Their natural and organic dried fruit lines have been such a success that the family is converting an increasing number of row crop acres into orchards. And they are transitioning more of their orchards to certified organic orchards.

It’s a slow progression, Bryce explains. After planting, young cherry and apple trees need five years to produce their first crop. It takes three years of monitored organic farming practices before conventionally tended land can be certified organic by the Washington State Department of Agriculture.

The Dorsing family is committed to the shift. “We definitely see our organic lines as a growth sector in the coming years,” Bryce said.

While business is booming, the Dorsings want to make sure they carry on the way their grandfather would want them to: producing good healthy food, treating employees and customers fairly, and remembering the business exists for the family – the family doesn’t exist for the business.

“If you count up everyone in the family, there are probably 50 of us, and not everyone’s still on the farm, obviously. We have a lot of folks in Seattle, one in Virginia and one in Minnesota.  Most of us are in Washington, Oregon and Idaho,” Bryce explained.

“But it’s still the ‘family farm.’ It’s our heritage, and everyone is really aware of that.  All of us ‘on the farm’ live within about five miles of the original farmhouse. And the cousins who don’t grow up on the farm still come and spend summers on the farm. It’s a great place to run around and be a kid. You go out the door in the morning and you’re playing with cousins all day until dark: running around, climbing trees, making forts, swimming, playing games, learning to drive tractors,” he said. “I loved it.”

At Christmas, most of Karl and Margaret’s children, grandchildren and now great-grandchildren still descend on that farm for a big long weekend celebration. “We pack everybody in at all the houses here. It’s usually snowing, so the kids get to go sledding and get outside. We play board games and cards and have dinners. For the big dinner everyone makes a dish and then we all get together at one house for one big night and a round-robin gift exchange.”

All of the Dorsings are well aware that the business their grandfather started, and their summers and holidays on the farm, are a little slice of the American Dream. It’s one they want to share with the rest of the country in the bounty of fruit they produce.

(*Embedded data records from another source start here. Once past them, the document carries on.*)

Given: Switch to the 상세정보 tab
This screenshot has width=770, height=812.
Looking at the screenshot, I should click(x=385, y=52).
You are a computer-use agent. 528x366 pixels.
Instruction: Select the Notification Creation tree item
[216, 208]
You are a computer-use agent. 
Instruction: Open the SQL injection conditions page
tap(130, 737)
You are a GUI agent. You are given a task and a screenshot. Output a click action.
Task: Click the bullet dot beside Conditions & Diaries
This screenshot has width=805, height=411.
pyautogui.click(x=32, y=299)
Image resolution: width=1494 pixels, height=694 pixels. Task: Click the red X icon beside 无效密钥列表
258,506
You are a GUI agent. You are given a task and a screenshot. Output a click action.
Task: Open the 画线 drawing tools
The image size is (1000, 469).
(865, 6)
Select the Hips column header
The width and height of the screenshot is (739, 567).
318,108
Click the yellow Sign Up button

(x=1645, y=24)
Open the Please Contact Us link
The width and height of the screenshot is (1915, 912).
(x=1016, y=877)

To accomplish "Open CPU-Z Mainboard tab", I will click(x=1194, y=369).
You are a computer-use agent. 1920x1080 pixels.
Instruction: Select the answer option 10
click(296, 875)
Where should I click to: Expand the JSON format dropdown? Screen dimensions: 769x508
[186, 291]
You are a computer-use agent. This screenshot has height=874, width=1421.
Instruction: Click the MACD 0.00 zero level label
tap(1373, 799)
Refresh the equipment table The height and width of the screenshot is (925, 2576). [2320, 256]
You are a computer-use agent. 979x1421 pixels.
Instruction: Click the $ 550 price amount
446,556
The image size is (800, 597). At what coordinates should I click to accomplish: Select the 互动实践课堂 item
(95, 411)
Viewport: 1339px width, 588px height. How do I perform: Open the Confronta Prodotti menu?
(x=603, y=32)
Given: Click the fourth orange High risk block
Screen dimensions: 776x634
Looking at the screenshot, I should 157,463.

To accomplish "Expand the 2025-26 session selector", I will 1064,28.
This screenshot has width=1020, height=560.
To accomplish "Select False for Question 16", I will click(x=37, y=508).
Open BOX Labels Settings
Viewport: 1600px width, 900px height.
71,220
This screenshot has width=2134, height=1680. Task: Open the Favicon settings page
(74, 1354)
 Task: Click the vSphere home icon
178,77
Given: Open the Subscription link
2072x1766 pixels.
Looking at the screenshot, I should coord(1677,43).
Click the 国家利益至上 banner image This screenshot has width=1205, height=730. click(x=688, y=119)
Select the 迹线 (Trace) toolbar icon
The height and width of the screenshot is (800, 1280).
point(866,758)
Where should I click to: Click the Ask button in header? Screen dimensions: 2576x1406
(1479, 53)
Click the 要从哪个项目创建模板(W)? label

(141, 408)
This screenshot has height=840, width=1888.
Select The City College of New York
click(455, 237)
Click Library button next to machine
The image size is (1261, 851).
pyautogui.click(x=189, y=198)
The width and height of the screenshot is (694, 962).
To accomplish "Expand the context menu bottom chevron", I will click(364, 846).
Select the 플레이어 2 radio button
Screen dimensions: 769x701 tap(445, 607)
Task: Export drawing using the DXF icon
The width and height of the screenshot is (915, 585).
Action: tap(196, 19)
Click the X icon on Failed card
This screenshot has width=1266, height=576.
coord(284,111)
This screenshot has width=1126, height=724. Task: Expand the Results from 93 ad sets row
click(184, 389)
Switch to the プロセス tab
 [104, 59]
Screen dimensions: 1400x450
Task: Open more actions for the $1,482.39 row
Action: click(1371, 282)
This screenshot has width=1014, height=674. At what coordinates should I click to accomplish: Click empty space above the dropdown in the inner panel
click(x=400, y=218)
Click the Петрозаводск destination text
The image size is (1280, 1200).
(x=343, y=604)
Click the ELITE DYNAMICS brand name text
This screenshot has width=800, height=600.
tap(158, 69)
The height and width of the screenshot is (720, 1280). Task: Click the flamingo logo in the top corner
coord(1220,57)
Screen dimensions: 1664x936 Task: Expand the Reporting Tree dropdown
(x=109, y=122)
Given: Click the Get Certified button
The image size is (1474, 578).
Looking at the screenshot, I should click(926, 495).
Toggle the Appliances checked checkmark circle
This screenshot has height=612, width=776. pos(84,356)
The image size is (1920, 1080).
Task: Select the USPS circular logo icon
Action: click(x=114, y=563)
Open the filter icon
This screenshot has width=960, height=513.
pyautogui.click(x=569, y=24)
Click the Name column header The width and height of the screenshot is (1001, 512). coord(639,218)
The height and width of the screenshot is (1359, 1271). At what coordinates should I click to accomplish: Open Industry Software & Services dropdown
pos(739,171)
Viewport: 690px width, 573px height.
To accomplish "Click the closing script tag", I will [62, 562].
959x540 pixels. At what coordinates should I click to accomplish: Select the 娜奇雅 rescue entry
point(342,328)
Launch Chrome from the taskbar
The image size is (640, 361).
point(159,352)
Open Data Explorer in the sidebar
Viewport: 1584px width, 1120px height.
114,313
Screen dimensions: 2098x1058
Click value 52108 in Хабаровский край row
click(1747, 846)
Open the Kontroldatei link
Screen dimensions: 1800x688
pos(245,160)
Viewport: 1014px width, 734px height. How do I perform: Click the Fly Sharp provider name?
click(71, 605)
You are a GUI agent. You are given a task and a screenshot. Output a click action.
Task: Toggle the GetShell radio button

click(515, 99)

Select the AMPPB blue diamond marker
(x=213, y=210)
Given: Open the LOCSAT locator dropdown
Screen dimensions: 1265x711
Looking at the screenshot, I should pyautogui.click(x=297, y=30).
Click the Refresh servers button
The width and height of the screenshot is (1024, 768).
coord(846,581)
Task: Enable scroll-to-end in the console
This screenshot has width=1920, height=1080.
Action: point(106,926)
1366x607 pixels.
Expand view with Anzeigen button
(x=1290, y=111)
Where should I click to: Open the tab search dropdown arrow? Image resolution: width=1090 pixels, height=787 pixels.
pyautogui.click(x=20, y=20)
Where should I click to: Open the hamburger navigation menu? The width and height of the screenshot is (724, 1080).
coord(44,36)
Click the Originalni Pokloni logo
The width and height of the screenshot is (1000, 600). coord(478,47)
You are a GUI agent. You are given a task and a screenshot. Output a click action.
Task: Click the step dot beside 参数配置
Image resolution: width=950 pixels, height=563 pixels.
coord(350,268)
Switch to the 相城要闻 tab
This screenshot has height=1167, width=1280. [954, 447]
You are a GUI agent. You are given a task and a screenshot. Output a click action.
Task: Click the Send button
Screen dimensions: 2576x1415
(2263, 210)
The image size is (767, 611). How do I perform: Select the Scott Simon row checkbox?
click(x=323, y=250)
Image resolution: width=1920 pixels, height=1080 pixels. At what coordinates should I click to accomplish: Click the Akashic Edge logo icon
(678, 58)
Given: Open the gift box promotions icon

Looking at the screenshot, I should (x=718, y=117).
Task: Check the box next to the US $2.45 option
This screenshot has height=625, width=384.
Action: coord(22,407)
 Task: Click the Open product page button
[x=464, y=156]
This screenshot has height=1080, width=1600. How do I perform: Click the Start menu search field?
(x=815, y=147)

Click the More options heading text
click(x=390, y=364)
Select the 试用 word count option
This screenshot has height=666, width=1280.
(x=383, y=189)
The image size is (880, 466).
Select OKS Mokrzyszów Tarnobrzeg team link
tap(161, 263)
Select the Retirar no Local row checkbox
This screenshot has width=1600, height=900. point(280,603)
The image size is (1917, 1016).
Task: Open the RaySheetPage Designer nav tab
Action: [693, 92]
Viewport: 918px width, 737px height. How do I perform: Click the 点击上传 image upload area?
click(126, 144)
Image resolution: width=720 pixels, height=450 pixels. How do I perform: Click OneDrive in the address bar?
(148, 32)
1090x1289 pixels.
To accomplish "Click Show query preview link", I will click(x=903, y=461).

“We are very blessed, and we are very thankful,” Bryce said. “The farm is still the center of our family. The cousins and the kids all still come back, and when you look around, we all feel like ‘This is our farm. These are our trees. This is my heritage.’ The rewards of having this family farm, the lifestyle it gives our family, is a real incentive for us to come back and keep it growing.”